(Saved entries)
--- START ---
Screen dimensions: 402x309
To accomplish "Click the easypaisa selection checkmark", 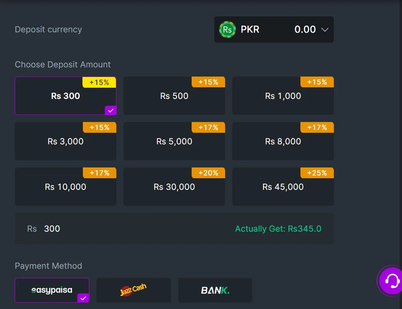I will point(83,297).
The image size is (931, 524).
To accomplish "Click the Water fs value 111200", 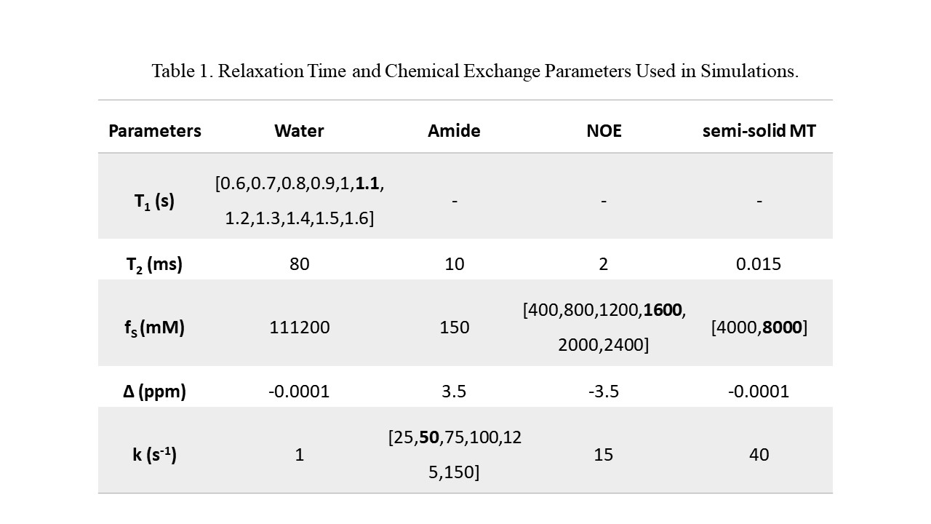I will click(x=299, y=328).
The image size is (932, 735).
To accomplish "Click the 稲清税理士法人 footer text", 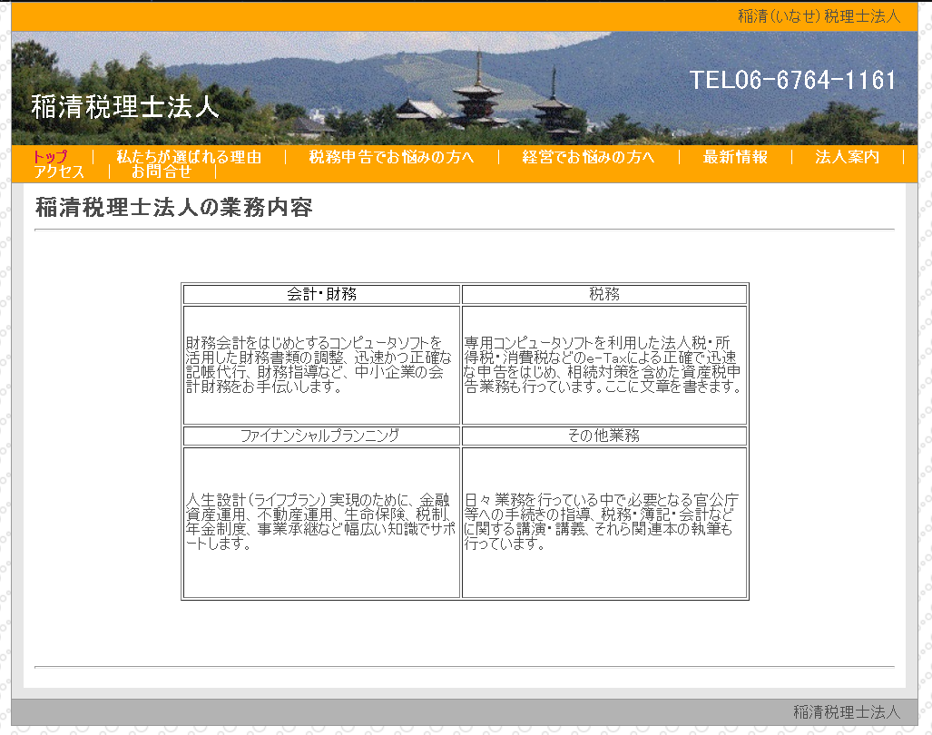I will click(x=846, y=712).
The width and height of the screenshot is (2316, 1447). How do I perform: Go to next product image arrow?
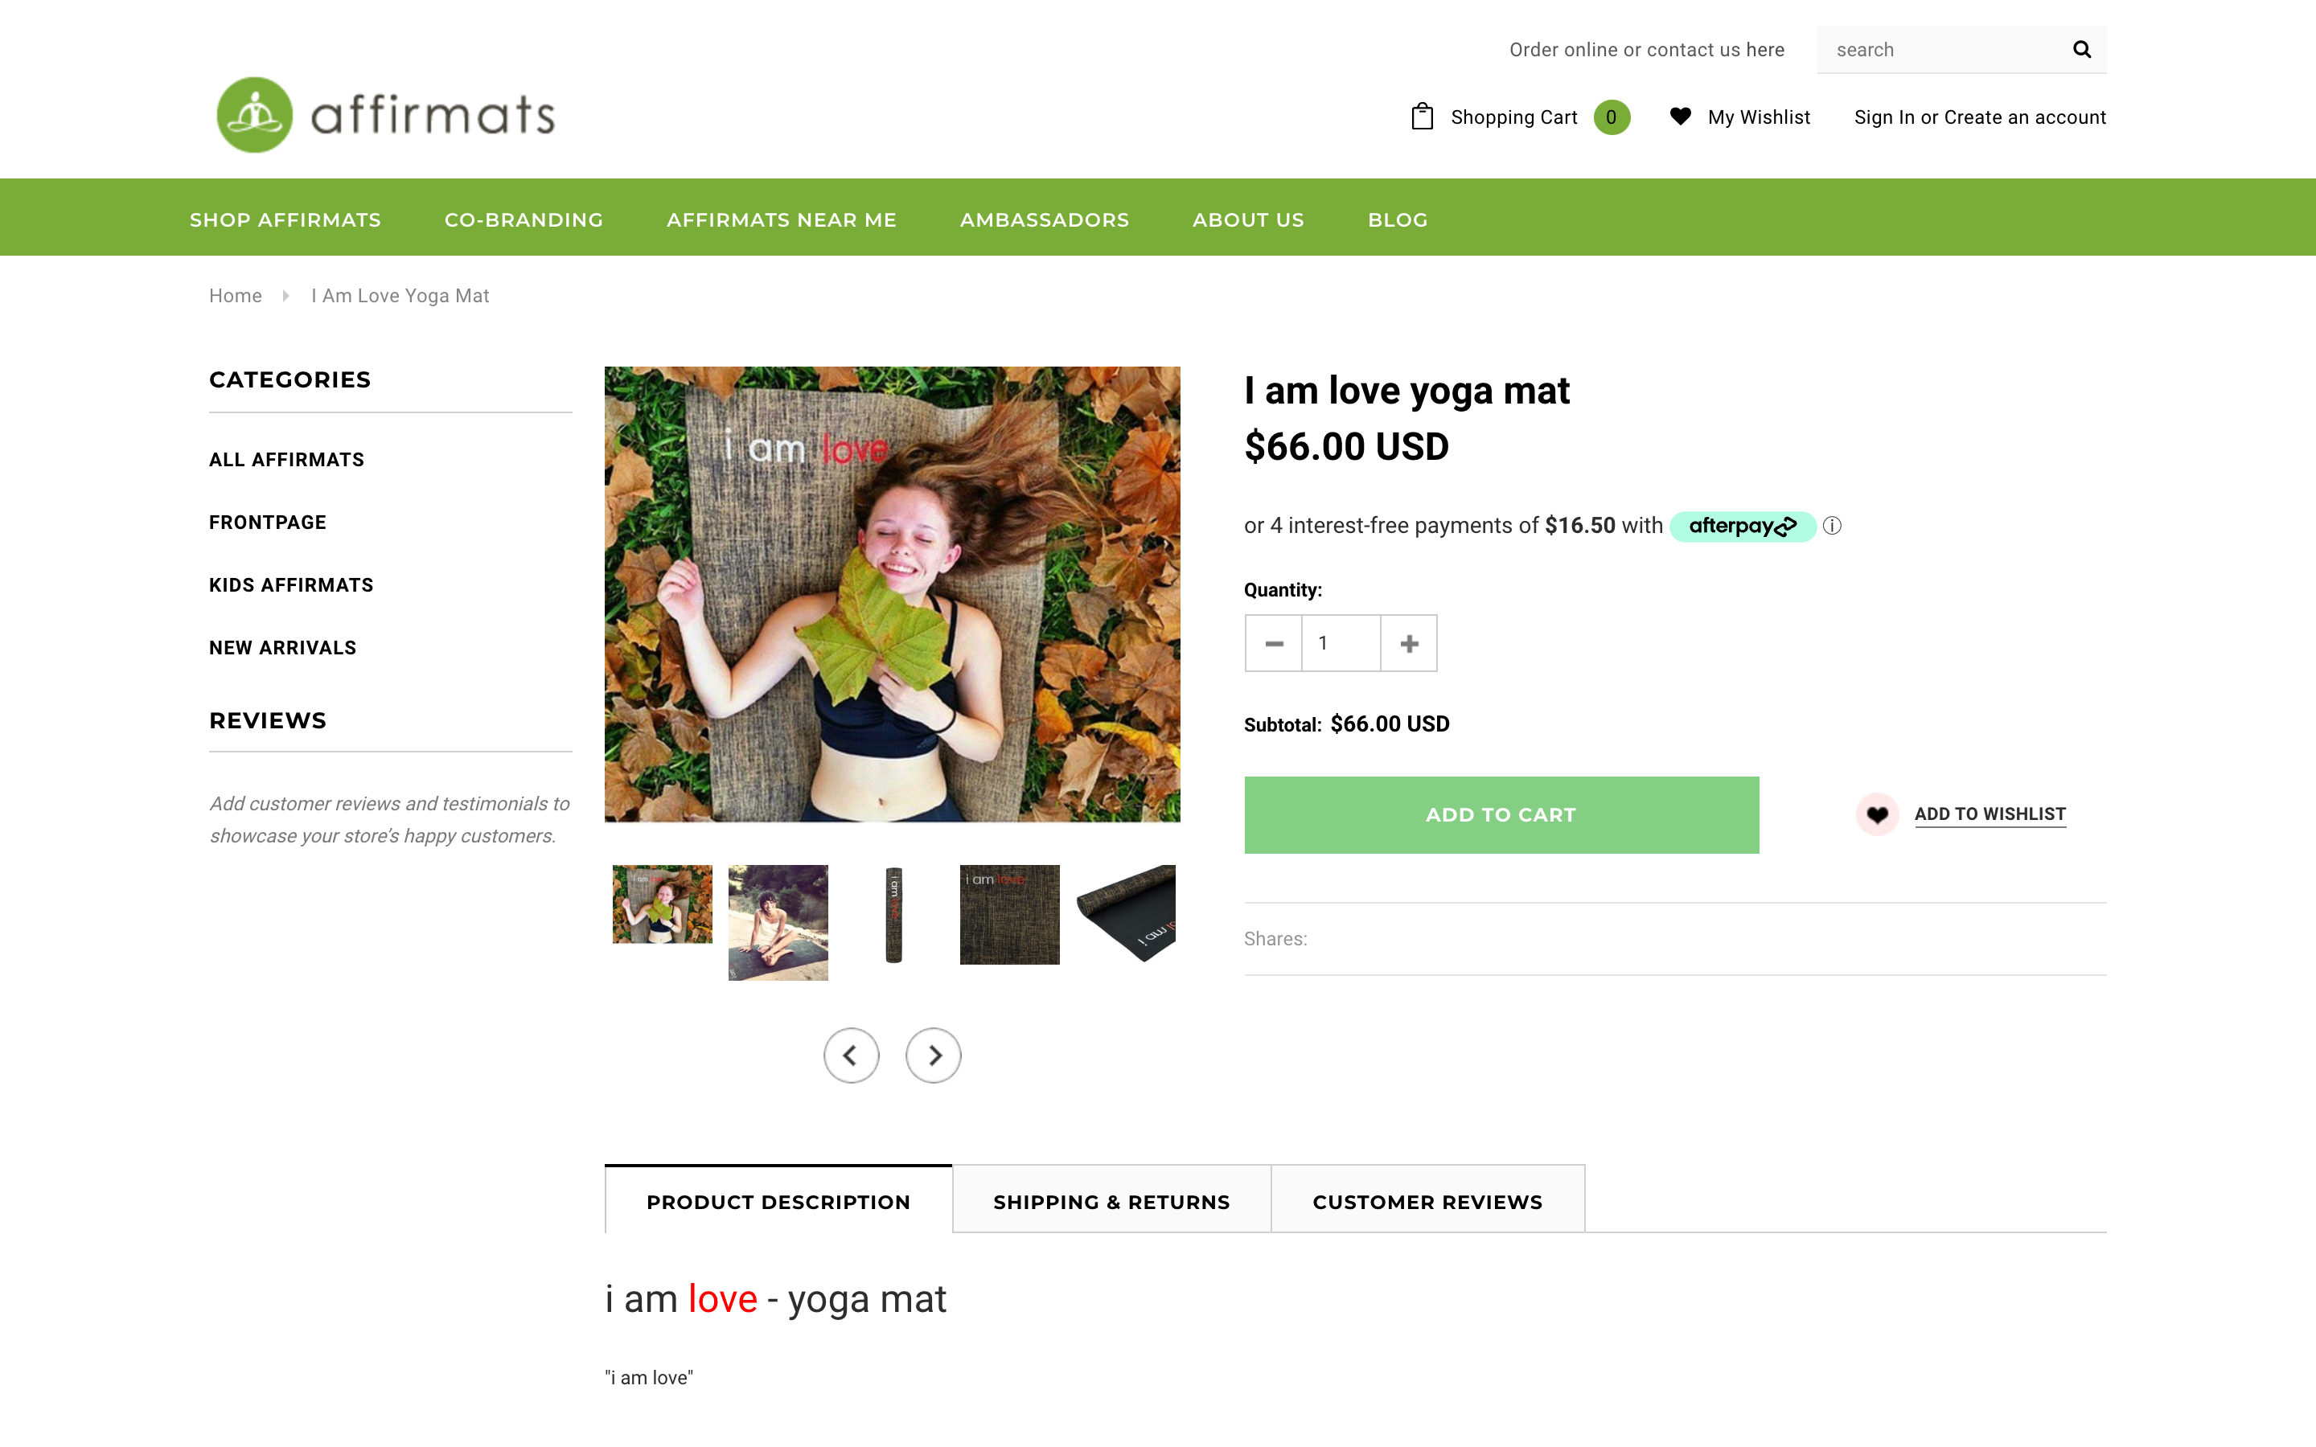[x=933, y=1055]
--- END ---
--- START ---
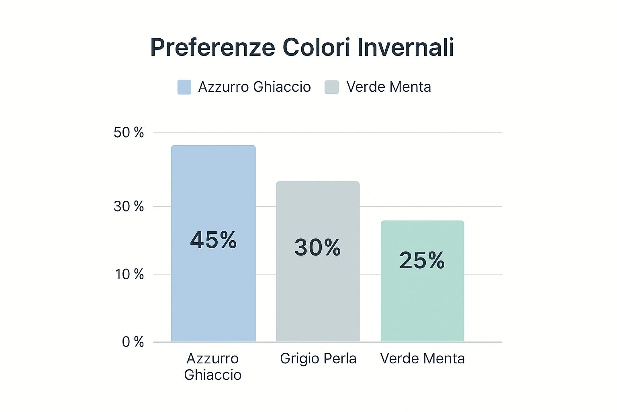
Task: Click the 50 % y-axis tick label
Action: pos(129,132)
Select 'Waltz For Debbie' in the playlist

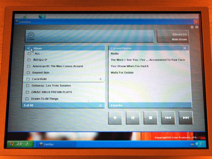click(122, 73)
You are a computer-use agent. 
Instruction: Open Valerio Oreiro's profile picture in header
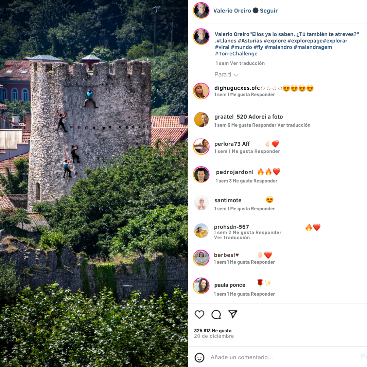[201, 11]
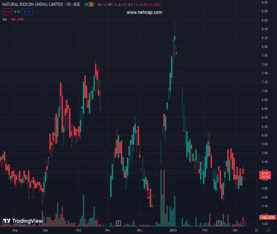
--- END ---
### Task item
Whenever a line in the records contains the word "size", copy that line.

### Answer to this exercise
The image size is (931, 524).
The image size is (932, 735).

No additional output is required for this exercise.